A measure to give communities more control over high school graduation requirements is now law.
“As any teacher knows, students come to class with different abilities and disabilities,” said Rep. Tori Kornfield, D-Bangor, House chair of the Education and Cultural Affairs Committee and the bill’s sponsor. “A teacher’s job is to meet them where they are and help them to grow as much as possible. Having one standard for everyone is not educationally sound. Some students would meet the standard in seventh grade and some students, who come every day and work their hardest, would never meet the standard and therefore not receive a diploma.”
The law change allows school districts to choose whether or not to require proficiency-based standards for graduation as previously mandated by a 2012 law.
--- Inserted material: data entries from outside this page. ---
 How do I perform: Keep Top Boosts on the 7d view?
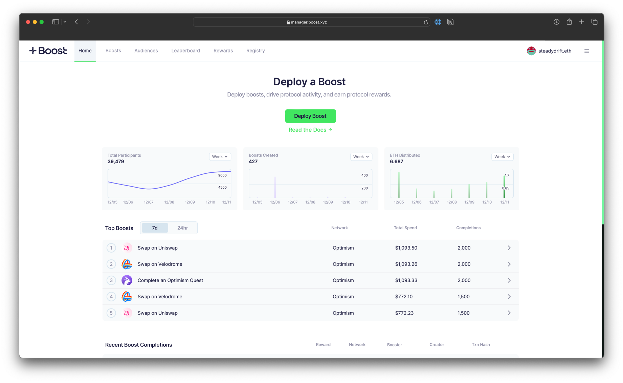tap(155, 228)
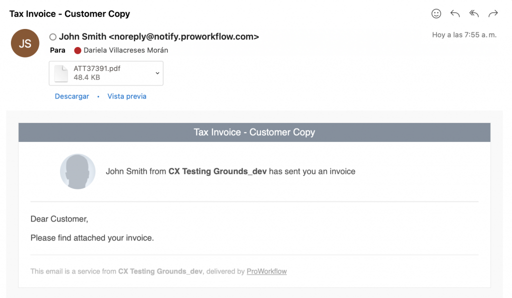
Task: Click the forward arrow icon
Action: tap(493, 14)
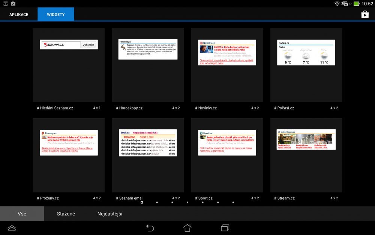Choose the Stream.cz video widget
The height and width of the screenshot is (235, 375).
[x=306, y=155]
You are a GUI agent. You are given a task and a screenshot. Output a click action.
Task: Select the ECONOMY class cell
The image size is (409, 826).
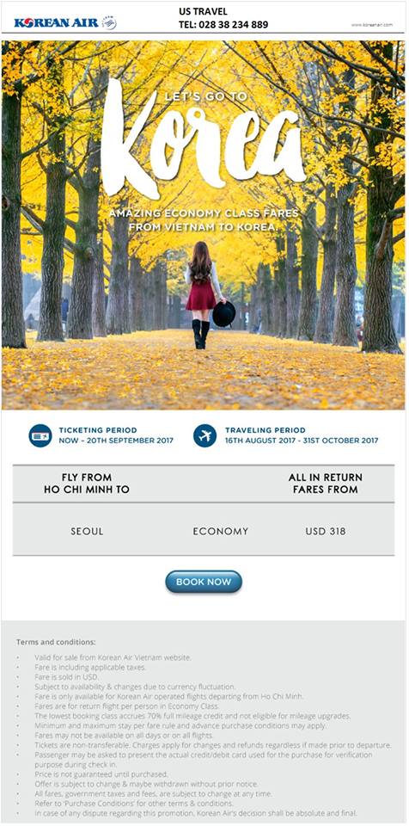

Those requirements had been set to apply to the class of 2021, which has now completed its freshman year, even though many school districts were not prepared to use them.
Kornfield, a lifelong educator who taught for 30 years at Bangor High School, said the new law does not end proficiency-based education.
“The new law allows school boards to decide on their own graduation requirements,” said Kornfield. “That means they can move forward with implementation of proficiency-based diplomas if they choose but can also postpone implementation or use alternative graduation standards if that’s what is best for their students.”
In its final form, LD 1666 was the result of bipartisan efforts by the Education and Cultural Affairs Committee to prevent negative impacts due to a one-size-fits-all transition to proficiency-based standards.
The bill was signed into law by Gov. Paul LePage. It will take effect 90 days after adjournment of the current legislative session.
Kornfield is serving her third term in the Maine House. She represents part of Bangor.